-- Data shown --
┄┄┄┄┄┄┄┄┄┄

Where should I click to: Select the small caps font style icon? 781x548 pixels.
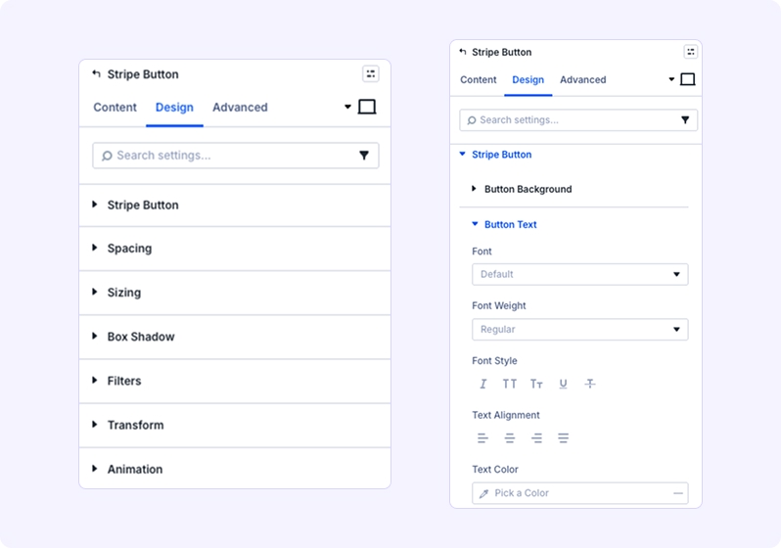536,385
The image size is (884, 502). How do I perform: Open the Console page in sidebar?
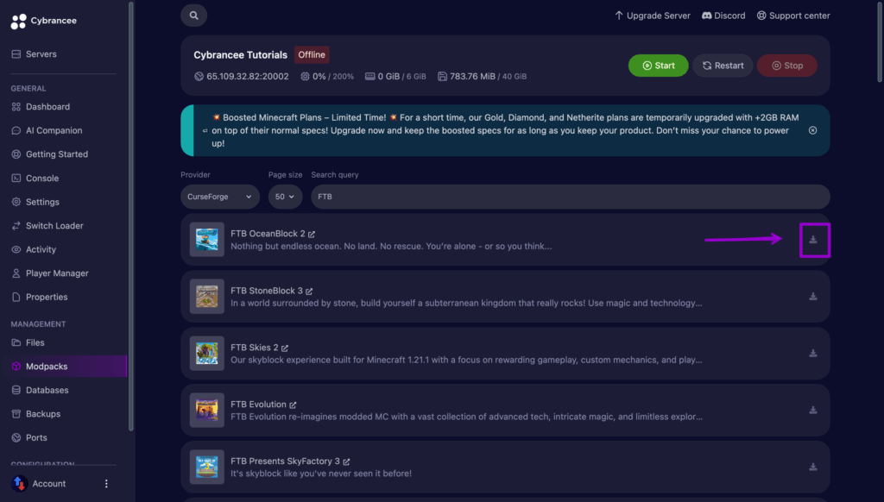pyautogui.click(x=42, y=179)
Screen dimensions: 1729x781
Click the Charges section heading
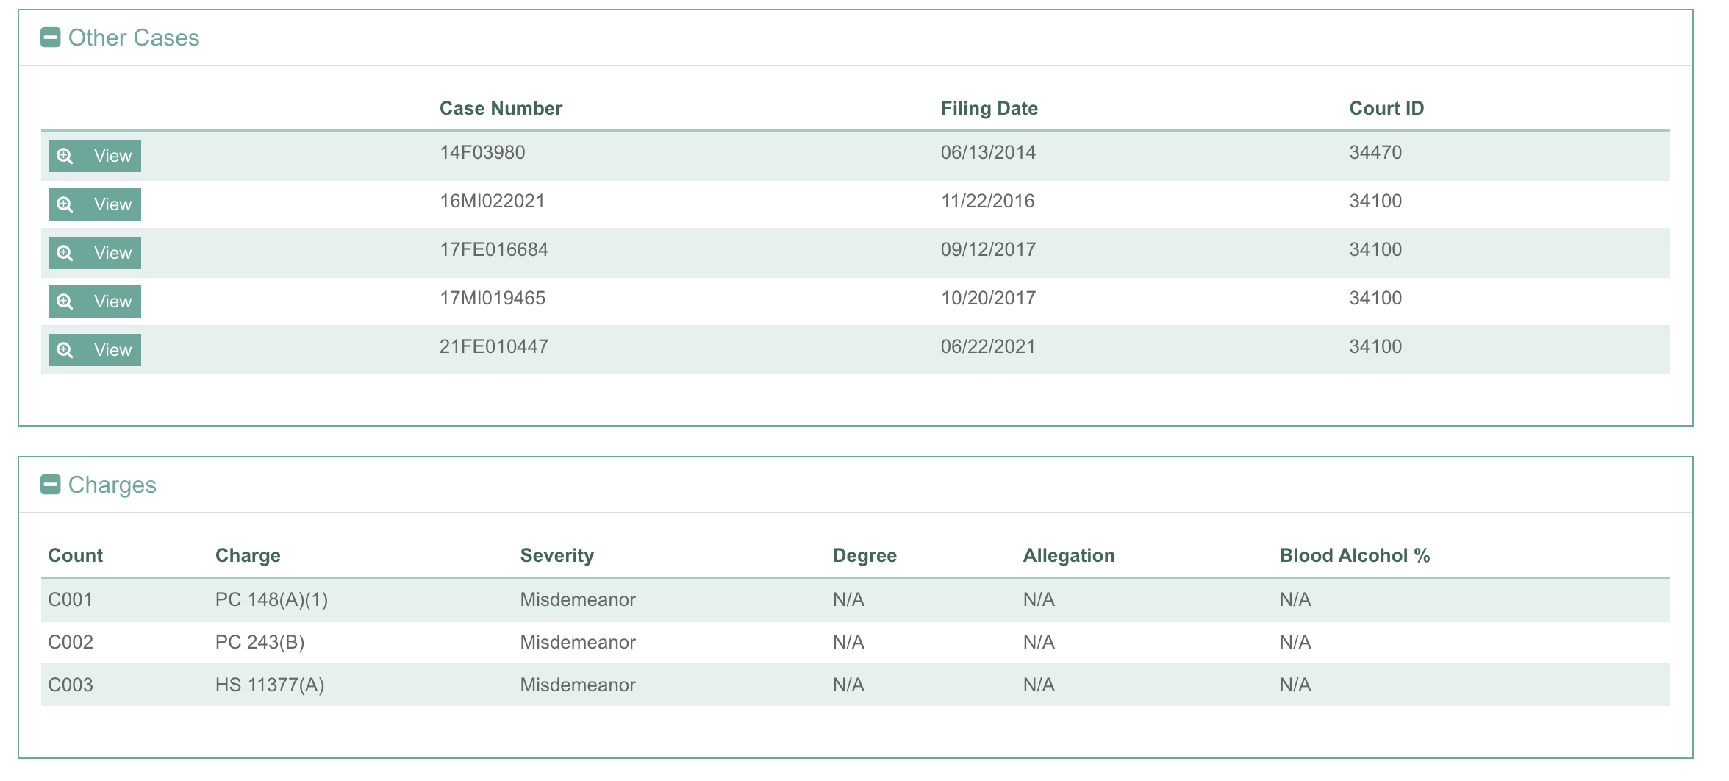112,485
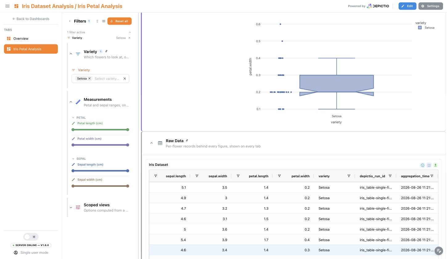
Task: Click the list view icon beside Filters
Action: coord(104,21)
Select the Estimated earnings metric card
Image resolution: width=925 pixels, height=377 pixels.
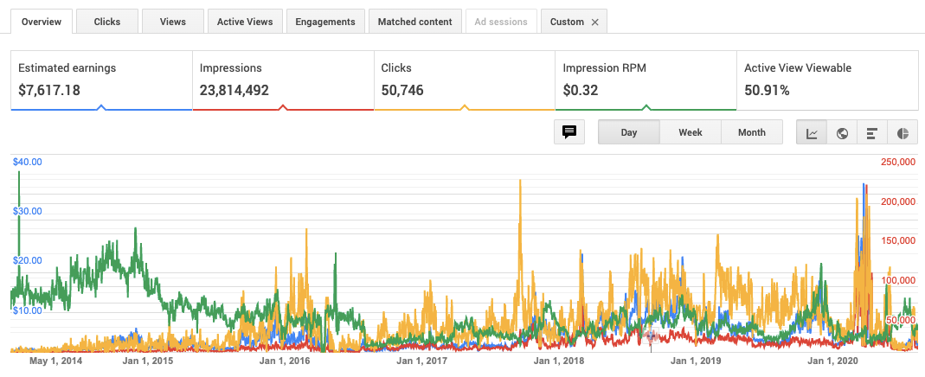point(101,80)
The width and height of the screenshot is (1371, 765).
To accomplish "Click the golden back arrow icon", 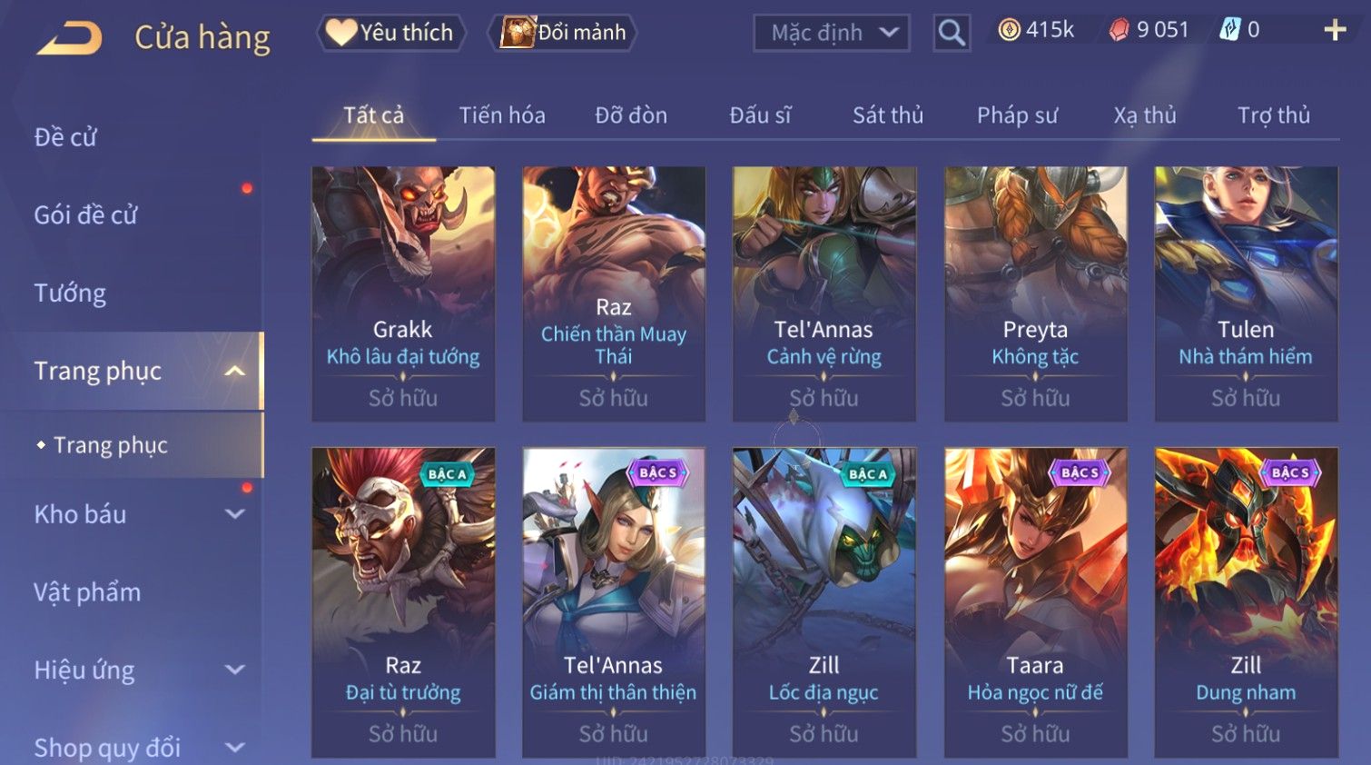I will click(x=69, y=38).
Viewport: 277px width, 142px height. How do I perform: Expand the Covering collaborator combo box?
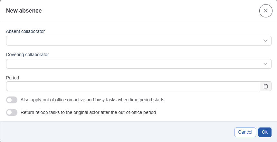point(132,64)
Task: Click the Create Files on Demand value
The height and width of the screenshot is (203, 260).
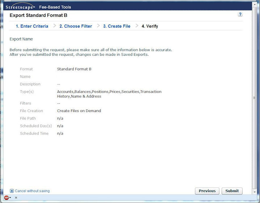Action: (x=79, y=111)
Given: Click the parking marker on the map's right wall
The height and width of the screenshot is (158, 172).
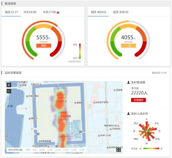Looking at the screenshot, I should 81,132.
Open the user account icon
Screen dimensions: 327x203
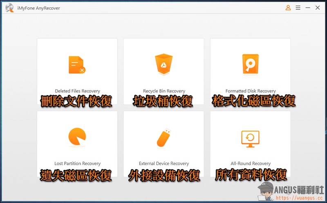tap(288, 8)
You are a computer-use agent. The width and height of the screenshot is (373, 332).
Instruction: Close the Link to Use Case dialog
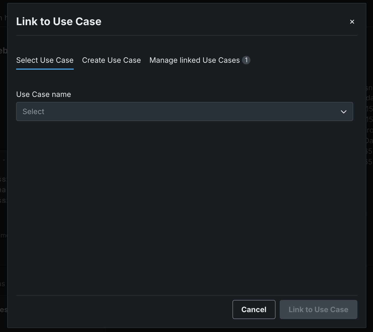click(352, 22)
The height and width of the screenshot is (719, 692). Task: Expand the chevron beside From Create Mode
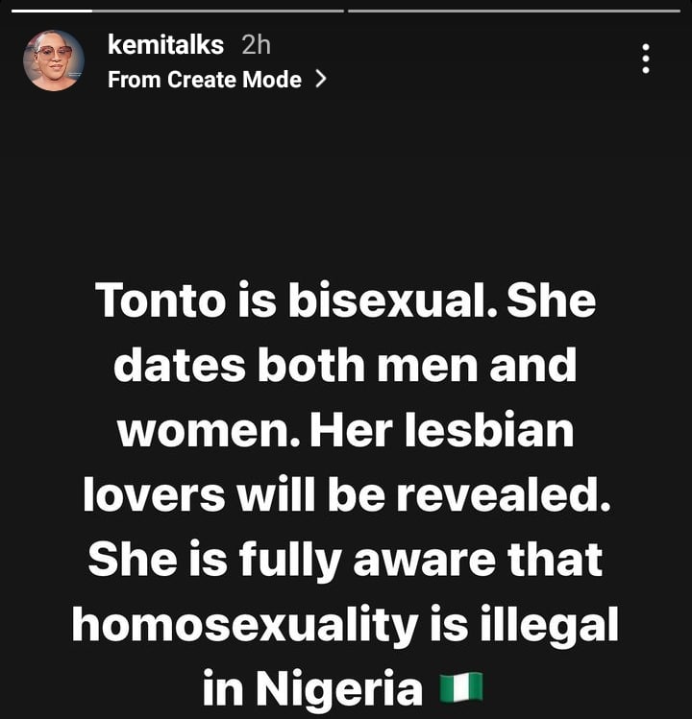pyautogui.click(x=321, y=80)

┄┄┄┄┄┄┄┄┄┄

-- What you are asked to do --
Repeat word for word, leaving out the pictures, each line of the records from the line that holds "The height and width of the screenshot is (719, 692)." through the final one.

-- Expected answer --
The height and width of the screenshot is (719, 692). Task: Expand the chevron beside From Create Mode
pyautogui.click(x=321, y=80)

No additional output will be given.